Work to be completed: Find the line with "The image size is (923, 441)." and the line with "This screenshot has height=705, width=614." in the entries below; output exactly those two lines, every line between them, and no others.

------ Given records

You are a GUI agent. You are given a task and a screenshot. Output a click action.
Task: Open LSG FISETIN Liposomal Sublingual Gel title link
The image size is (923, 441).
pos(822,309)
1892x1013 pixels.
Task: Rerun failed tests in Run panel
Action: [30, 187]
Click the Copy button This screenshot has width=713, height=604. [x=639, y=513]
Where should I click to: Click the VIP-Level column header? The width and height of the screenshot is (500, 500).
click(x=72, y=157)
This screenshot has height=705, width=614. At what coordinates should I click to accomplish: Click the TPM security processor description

------------
------ Given records

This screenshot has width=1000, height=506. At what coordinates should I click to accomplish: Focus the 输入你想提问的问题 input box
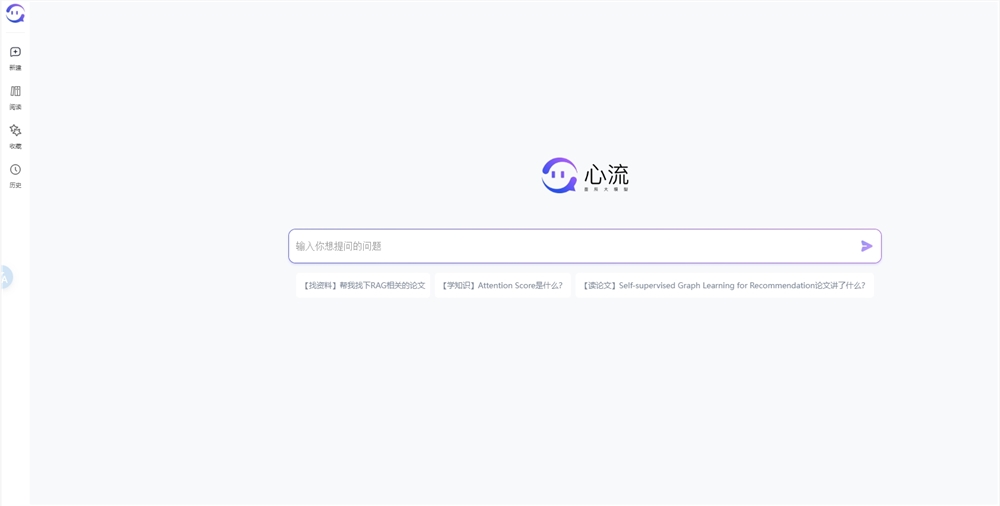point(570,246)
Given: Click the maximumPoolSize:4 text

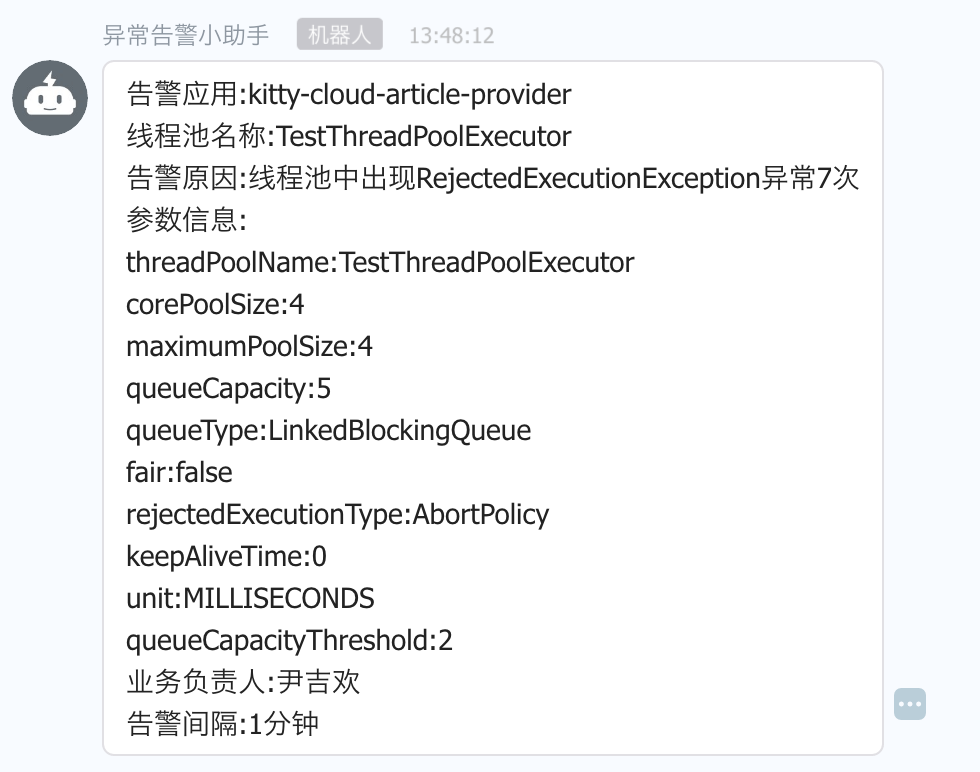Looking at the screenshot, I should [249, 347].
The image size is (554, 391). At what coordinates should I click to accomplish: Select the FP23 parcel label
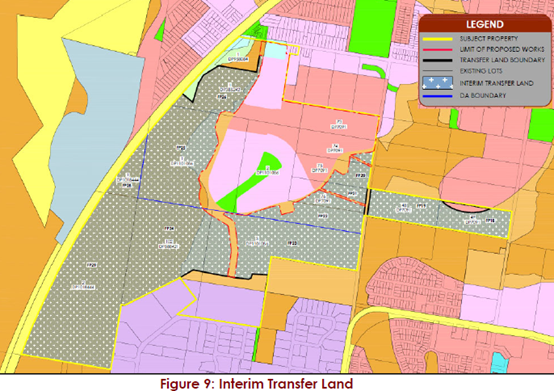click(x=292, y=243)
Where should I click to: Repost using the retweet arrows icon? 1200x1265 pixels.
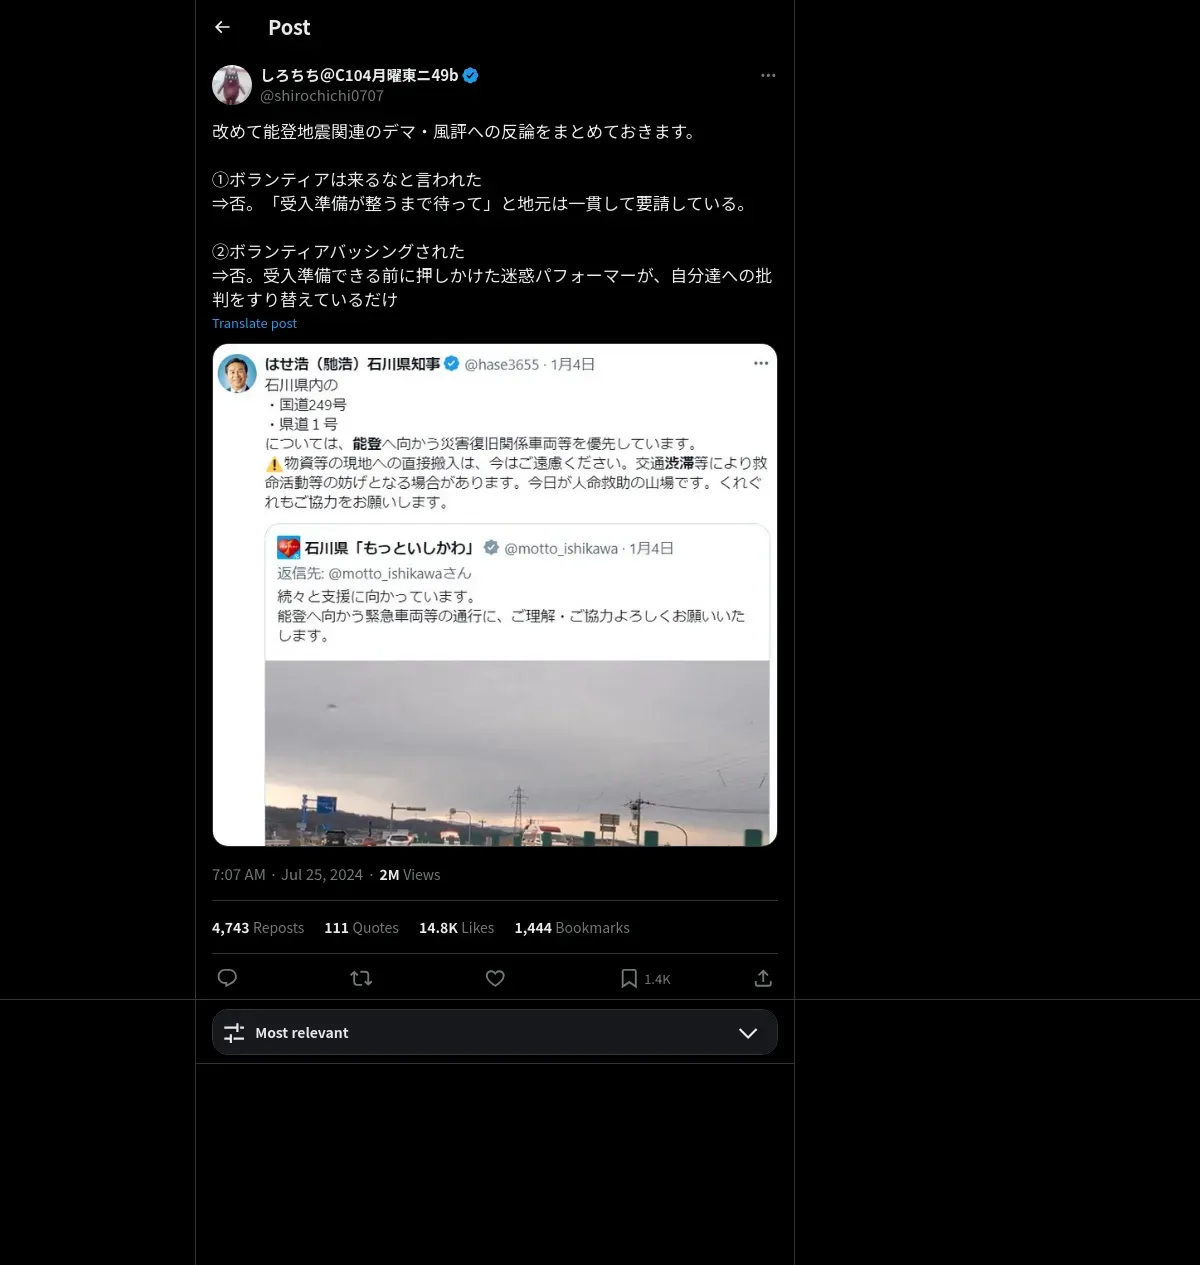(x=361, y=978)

------------

Solution for this exercise:
The image size is (923, 441).
pos(822,309)
1892x1013 pixels.
Task: Rerun failed tests in Run panel
Action: [30, 187]
Click the Copy button This screenshot has width=713, height=604. [x=639, y=513]
Where should I click to: Click the VIP-Level column header? The width and height of the screenshot is (500, 500).
click(x=72, y=157)
This screenshot has height=705, width=614. At what coordinates should I click to accomplish: Click the TPM security processor description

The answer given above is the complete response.